Apo-CRBP1 enables mobilization of RE. a) Kinetics of apo-CRBP1 inhibiting LRAT and stimulating endogenous RE hydrolysis (Herr & Ong, 1992; Boerman & Napoli, 1991). b) Model relating actions of apo-CRBP1 to cellular retinoid homeostasis. Apo-CRBP1 acts as a sink to draw retinol into cells from the serum BP, RBP4, and also signals cell retinoid status. In the absence of apo-CRBP1, CRBP1 directs retinol into RE formation, while maintaining atRA biosynthesis. As apo-CRBP1 increases, inhibition of LRAT preserves remaining holo-CRBP1 to support atRA biosynthesis.

2.4. CRBP1 directs retinol to RDH for retinal biosynthesis

Crosslinking CRBP1-retinol with microsomal RDH indicated that the two approach each other closely (Fig. 3a). Crosslinking was achieved by derivatizing holo-CRBP1 with a cleavable, radio-iodinated reagent, activated upon light exposure. Incubating derivatized holo-CRBP1 with microsomes, exposing the reaction to light and then cleaving the reagent, produced only two radio-iodinated bands on SDS-PAGE, one at ~37 kDa and the other at ~25 kDa (Boerman & Napoli, 1995). The 37 kDa band appeared only in presence of pyridine nucleotide co-factor (NADP⁺ or NAD⁺). Dehydrogenases function through an ordered bi-substrate mechanism, i.e. they first must bind cofactor before they can bind co-substrate.

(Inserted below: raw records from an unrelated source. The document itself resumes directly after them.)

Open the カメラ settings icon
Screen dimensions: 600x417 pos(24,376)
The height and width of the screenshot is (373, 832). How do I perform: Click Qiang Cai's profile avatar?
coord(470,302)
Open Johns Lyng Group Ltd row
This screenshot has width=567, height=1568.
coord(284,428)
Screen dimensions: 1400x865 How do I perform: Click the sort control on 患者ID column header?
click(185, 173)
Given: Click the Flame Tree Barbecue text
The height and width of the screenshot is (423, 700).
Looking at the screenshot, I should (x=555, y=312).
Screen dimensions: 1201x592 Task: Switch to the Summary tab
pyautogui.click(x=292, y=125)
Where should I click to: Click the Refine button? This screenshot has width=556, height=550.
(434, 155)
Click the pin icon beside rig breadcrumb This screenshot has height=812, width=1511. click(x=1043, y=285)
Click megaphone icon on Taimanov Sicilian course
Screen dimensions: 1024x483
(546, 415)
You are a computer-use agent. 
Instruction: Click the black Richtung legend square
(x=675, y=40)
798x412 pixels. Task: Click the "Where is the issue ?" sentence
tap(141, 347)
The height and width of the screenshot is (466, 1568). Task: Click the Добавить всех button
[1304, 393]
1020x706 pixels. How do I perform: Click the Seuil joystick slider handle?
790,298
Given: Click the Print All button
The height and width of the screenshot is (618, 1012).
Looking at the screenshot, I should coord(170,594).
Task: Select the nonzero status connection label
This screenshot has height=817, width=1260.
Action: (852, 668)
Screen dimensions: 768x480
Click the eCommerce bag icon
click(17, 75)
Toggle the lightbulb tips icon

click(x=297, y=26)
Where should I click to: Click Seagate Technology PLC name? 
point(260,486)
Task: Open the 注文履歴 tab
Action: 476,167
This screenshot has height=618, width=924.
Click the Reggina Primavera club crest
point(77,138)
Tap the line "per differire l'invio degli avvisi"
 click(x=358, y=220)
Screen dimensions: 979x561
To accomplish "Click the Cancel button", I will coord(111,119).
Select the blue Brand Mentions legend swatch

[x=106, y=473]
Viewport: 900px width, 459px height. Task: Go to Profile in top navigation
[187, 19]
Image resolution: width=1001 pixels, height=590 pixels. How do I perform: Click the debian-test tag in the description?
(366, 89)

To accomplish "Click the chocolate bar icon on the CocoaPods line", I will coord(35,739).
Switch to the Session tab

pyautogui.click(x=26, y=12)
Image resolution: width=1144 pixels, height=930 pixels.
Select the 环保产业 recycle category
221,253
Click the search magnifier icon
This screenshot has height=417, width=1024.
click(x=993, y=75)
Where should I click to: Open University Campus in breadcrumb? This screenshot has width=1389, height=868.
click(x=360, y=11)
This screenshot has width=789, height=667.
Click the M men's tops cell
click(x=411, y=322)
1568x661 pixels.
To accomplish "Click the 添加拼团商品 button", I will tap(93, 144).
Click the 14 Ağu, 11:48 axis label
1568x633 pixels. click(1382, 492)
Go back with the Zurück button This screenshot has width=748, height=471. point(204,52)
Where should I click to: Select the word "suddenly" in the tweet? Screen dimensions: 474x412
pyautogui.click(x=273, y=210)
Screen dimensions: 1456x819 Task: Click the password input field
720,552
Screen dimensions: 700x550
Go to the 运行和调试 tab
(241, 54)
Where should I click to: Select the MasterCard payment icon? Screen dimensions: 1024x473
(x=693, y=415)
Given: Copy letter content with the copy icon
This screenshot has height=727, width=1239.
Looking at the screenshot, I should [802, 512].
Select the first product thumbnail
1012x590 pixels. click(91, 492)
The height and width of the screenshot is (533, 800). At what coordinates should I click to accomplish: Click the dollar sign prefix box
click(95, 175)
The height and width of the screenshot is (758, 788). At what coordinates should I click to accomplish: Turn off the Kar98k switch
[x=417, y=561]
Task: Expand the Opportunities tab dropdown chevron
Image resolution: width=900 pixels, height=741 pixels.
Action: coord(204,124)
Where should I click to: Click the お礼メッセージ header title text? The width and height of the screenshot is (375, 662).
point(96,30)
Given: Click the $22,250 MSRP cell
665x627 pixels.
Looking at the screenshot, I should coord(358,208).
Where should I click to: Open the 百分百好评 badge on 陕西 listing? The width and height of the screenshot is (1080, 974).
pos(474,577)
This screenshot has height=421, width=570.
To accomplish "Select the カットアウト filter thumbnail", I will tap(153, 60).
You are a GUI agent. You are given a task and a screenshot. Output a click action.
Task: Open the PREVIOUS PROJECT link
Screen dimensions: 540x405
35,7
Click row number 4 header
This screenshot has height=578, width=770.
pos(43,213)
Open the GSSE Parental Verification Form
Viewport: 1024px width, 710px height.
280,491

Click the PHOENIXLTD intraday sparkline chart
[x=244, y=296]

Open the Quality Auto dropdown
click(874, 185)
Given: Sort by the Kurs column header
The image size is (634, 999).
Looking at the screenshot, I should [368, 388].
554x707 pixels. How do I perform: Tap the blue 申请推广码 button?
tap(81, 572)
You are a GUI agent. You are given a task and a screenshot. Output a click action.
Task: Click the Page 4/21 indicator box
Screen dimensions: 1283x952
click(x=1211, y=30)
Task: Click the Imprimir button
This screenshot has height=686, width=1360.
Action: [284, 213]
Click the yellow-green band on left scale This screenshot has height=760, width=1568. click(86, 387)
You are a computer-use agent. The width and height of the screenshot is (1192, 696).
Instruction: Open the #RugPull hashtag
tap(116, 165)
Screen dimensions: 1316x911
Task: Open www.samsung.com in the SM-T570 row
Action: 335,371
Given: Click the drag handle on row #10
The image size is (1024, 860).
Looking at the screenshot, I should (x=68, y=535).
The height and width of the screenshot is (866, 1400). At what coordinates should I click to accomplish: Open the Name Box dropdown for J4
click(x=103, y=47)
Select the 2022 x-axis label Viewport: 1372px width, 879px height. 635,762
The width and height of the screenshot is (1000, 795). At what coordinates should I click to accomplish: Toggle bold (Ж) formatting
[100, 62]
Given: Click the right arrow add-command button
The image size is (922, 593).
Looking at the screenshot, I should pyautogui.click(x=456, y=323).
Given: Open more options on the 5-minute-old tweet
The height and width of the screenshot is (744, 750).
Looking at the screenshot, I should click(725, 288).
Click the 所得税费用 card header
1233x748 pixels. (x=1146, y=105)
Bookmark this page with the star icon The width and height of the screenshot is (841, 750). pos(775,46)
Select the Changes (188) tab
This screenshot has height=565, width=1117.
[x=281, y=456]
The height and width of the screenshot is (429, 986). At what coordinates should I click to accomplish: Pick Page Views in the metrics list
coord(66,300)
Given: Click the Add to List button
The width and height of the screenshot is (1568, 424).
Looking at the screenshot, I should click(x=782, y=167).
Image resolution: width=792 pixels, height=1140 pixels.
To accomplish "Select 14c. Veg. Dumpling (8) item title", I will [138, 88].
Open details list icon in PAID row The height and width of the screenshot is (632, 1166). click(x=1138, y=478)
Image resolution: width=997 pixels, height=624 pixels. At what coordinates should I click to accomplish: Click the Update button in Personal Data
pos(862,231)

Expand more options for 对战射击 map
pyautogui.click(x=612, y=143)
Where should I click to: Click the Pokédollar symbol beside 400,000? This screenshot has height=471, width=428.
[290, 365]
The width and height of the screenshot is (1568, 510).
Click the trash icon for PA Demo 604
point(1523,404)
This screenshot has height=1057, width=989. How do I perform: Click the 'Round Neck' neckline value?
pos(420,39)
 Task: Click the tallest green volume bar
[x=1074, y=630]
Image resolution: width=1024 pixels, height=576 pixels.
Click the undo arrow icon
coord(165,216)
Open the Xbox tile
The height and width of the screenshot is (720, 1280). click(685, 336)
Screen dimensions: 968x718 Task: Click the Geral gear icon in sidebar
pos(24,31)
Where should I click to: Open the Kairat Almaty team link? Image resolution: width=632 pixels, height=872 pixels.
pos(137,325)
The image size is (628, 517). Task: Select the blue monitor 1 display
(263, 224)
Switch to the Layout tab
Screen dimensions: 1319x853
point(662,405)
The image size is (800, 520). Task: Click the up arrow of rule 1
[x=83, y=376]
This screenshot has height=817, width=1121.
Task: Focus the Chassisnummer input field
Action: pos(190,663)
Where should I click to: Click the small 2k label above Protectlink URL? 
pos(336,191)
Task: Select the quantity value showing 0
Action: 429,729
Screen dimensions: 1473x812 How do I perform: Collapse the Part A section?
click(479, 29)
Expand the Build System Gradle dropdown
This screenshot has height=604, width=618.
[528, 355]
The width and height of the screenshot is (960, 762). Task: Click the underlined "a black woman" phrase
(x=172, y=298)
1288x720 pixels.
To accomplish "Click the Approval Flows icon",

Crosslinking therefore, occurred as expected if CRBP1 delivers retinol to RDH via channeling. The 25 kDa band was identified as LRAT (Ruiz et al., 1999; Zolfaghari & Ross, 2000). Cross-linking of only two bands, both retinoid metabolizing enzymes, reveals the selective nature of holo-CRBP1’s delivery of retinol in an environment of numerous enzymes.

Fig. 3.

Contribution of CRBP1 to atRA homeostasis. a) Crosslinking with holo-CRBP1 identified RDH as members of the short-chain dehydrogenase/reductase gene family (SDR) by radio-iodinating this CRBP1 target enzyme (Boerman & Napoli, 1995). b) Michaelis-Menten kinetics confirmed ability of holo-CRBP1 to deliver retinol to RDH. The lack of change in K_m or Vm with differences in the ratio CRBP1/retinol further confirmed direct interaction between holo-CRBP1 and RDH (Posch et al., 1991). c) Illustration of CRBP1’s impact on the amount of “free” retinol, calculated using a k_d value of 2 nM. d) Kinetics of the reductase DHRS4 with free retinal or CRBP1-retinal (Lei et al., 2003). e) Inhibition of the DHRS4 reaction by apo-CRBP1, illustrating the mechanism of a decreased Vm with CRBP1-retinal as substrate shown in d. The filled blue symbols show that partial sequestration of retinal does not lower the reaction rate, indicating that both free and bound retinal are available as substrate. The red symbol shows the impact of equimolar amounts of BP and retinal, indicating ability of apo-CRBP1 to inhibit DHRS4.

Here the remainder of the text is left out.